The next day we noised up Dykey Gray. We just shouted: 'Let's be friends' at some lassies in the class, and kept it up until it became: 'Lesbee Friends.' That sort of thing would have got on Gray's tits if she'd had any: as it was it just pissed her off. She reached into her drawer for the belt. Gray always smashed it oan the table and we were all supposed to shut up and pay attention after this gesture. Gray always said the same thing: The first thing on a Monday morning or the last thing on a Friday afternoon or the middle of the week isn't exactly the best time to try somebody's patience! Always the same bullshit.

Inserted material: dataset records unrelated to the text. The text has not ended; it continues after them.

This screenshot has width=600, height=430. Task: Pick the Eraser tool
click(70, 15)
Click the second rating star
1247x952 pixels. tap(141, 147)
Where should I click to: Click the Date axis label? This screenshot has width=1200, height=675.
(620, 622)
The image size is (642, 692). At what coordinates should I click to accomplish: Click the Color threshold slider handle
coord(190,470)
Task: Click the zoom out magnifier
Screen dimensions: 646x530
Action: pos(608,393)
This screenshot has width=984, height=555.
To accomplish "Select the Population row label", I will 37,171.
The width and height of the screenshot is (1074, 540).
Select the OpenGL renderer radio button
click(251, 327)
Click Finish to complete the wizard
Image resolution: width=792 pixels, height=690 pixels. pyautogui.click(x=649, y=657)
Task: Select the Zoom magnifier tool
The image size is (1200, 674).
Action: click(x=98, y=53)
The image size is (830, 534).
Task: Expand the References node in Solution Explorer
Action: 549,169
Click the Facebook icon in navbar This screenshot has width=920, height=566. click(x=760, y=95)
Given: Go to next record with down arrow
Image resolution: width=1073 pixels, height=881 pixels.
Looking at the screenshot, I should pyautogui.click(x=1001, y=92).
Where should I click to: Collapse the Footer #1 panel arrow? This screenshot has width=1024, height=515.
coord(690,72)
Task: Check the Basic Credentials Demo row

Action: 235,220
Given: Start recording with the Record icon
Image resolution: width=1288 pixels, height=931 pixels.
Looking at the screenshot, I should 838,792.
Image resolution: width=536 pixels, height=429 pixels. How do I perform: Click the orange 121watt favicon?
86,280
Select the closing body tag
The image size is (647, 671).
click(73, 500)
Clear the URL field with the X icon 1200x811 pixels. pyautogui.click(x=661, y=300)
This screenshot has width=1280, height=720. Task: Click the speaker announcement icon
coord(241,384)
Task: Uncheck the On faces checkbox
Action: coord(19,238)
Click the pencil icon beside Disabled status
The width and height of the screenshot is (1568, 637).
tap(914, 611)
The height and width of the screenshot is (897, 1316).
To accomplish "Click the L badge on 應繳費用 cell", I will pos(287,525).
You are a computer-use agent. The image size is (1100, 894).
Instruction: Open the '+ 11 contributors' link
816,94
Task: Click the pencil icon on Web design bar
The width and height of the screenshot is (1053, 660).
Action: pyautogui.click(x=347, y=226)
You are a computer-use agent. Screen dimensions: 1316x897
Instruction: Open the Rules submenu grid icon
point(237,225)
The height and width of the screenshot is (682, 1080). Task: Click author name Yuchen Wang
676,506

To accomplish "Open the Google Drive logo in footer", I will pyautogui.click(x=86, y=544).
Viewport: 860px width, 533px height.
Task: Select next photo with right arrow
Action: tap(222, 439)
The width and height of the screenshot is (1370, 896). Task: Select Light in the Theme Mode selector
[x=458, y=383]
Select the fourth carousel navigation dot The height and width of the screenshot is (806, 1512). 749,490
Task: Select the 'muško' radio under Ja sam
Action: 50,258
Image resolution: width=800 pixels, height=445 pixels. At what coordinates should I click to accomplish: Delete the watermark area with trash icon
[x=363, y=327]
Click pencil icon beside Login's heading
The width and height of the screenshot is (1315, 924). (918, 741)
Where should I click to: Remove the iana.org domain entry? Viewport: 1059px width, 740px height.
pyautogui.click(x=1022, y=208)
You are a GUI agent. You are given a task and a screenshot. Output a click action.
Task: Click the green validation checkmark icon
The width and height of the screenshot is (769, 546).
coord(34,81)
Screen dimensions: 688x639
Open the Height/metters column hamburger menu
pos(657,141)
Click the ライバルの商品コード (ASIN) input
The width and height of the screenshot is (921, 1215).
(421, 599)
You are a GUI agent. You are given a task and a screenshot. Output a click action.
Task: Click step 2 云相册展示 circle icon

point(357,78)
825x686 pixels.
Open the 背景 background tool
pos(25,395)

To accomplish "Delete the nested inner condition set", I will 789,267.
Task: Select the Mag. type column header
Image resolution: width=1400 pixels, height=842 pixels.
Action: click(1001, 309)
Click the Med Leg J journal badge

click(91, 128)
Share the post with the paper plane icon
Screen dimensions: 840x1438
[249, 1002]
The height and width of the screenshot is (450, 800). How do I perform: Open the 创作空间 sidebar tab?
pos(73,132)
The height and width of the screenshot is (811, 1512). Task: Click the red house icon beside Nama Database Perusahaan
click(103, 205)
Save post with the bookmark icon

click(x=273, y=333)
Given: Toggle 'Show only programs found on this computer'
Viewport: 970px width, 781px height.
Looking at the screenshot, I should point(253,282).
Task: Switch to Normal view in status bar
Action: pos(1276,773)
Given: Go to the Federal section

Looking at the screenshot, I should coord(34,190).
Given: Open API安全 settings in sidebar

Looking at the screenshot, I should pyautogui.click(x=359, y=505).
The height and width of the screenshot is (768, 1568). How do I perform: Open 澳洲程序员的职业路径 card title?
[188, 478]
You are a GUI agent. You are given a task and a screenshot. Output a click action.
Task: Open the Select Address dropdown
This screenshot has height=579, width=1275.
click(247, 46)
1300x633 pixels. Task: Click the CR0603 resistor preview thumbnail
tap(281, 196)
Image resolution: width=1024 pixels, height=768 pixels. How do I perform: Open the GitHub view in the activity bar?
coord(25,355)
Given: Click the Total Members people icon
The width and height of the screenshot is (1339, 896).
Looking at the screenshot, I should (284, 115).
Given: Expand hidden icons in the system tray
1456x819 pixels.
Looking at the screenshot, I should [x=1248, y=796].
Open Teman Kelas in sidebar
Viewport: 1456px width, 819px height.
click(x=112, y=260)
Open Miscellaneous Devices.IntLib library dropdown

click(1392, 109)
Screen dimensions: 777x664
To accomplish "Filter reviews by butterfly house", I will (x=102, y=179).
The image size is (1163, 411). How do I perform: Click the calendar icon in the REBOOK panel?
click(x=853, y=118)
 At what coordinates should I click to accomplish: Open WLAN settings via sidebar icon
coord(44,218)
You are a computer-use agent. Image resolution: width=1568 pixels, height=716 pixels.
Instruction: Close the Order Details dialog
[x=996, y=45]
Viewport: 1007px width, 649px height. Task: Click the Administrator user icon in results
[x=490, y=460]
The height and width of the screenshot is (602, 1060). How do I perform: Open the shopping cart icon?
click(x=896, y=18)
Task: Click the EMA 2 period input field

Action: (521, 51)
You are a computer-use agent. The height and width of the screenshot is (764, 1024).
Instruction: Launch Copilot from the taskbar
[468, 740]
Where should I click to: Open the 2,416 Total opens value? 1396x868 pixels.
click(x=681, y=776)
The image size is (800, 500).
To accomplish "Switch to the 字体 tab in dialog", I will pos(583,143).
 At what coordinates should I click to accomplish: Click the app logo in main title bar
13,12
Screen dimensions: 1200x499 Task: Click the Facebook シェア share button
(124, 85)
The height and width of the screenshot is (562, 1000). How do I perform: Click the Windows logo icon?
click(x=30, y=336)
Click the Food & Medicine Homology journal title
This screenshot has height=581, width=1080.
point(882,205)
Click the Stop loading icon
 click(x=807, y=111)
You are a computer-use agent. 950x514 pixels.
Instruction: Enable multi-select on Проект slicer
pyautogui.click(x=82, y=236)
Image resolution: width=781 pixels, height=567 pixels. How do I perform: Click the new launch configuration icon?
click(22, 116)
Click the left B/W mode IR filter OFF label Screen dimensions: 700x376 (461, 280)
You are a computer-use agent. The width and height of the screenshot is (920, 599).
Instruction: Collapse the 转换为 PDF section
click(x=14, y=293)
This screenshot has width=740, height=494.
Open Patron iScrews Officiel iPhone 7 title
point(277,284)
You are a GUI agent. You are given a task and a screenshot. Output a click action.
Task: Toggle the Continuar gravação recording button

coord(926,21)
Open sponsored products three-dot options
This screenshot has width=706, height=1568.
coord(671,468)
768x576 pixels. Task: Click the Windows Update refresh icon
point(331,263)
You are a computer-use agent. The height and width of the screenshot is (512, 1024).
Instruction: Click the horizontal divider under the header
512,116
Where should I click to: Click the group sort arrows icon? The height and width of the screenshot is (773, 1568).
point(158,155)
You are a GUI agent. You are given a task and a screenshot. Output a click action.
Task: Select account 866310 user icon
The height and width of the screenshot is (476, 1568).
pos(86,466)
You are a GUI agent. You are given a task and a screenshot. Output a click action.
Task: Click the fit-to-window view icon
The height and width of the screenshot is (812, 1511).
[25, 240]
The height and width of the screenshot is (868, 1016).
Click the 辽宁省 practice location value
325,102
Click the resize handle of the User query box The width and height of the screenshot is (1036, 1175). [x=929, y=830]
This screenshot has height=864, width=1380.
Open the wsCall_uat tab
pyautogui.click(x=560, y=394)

— Right! she shouted, opening the drawer and sticking her hand in, — a dreadful, wet morning is not the time to try somebody's. . . She felt for the belt and froze. She pulled the drawer open slightly with her other hand, looked in and then started retching and choking. We were pishing our keks. Bri's face was crimson, his eyes watering. Miss Gray took the drawer out and stuck a bit of A4 paper on top of the shite and her messy hand. She stormed out the room holding the drawer in her free hand. — Bloody animals! Fucking little animals, she sneered, as we let out loud ooooohhhhhsss at her language. Gray then shouted on this snobby lassie called Bridget Hyslop, who Bri had nicknamed Frigid Pissflaps, to open the door and she vanished doon the corridor towards the staff toilets.

Fuckin barry.

Good times for a while, but then came a problem I hud tae deal wi.

But I dinnae want tae talk aboot that yet. I want tae go back, back tae what happens wi the Stork. DEEPER likes, cause Sandy and me see, we managed tae get some mair supplies fae Dawson. . . no. . . that's not right, DEEPER

DEEPER

DEEPER– – old 'Fatty' Dawson furnished Sandy and I with bountiful extra supplies of equipment and tuck, as we'd demonstrated to him that the flamingos were being displaced by the Marabous.

— Watch yourselves on that road, Dawson boomed as we left, — there is an abundance of terrorist activity.

Once again we were off in the jeep, and feeling pretty pleased with ourselves. — This is fun, isn't it Sandy?

— Yes, Jamieson said, smiling at me. — And I want you to know Roy, that whatever happens from here on in, I've had the best bloody time of my life.

I blushed with embarrassment and, to deflect this, bade Sandy to tell me another lion adventure.

— Well, there was the occasion when I went into a village completely terrorised by an insatiable maneater. The poor villagers were literally too frightened to leave their tents and food supplies were short, with conditions increasingly insanitary, the rubbish just being thrown outside. One couldn't really blame the villagers, after all, the poor buggers had lost three people in a month to this beast. Anyway, it was about three in the morning and myself and my team were soundly asleep in our billets, when the door was violently burst in and before my chaps knew what had hit them, one of the men, who went by the name of Mojemba, was seized by a large lion who proceeded to drag him out of the hut by the thigh. Anyway, I was in a tetchy mood, awakened by the blasted commotion, so I quickly grabbed my rifle and dispatched a bullet into the region of the brute's heart. I was very lucky, obviously haste rather than accuracy had been my priority at the time.

— Nonsense, Sandy, I told him, — you're a bloody good shot.

— Nice of you to say so Roy, but I was never particularly renowned for my shooting ability. This one, though, was certainly on target, because the animal instantly dropped Mojemba and bolted into the surrounding bush.

Villagers found the beast's body at the break of dawn; it was some seventy yards from the hut. It was nothing more than a mangy old lioness, driven to maneating by desperation. But the thing about this episode was that poor old Mojemba saw this attack on him as a sign of his own failing, a lack of vigilance on his part.

— But surely that's exactly what it was, I said.

— Yes, but I couldn't simply leave the fellow there, bleeding to death and bleating away at me; sorry Bwana this and sorry Bwana that . . . so I told everyone else to leave us while I personally tended to the poor wretch's wounds. I cleaned his thigh with hot water and syringed the lacerations with disinfectant to prevent blood poisoning setting in.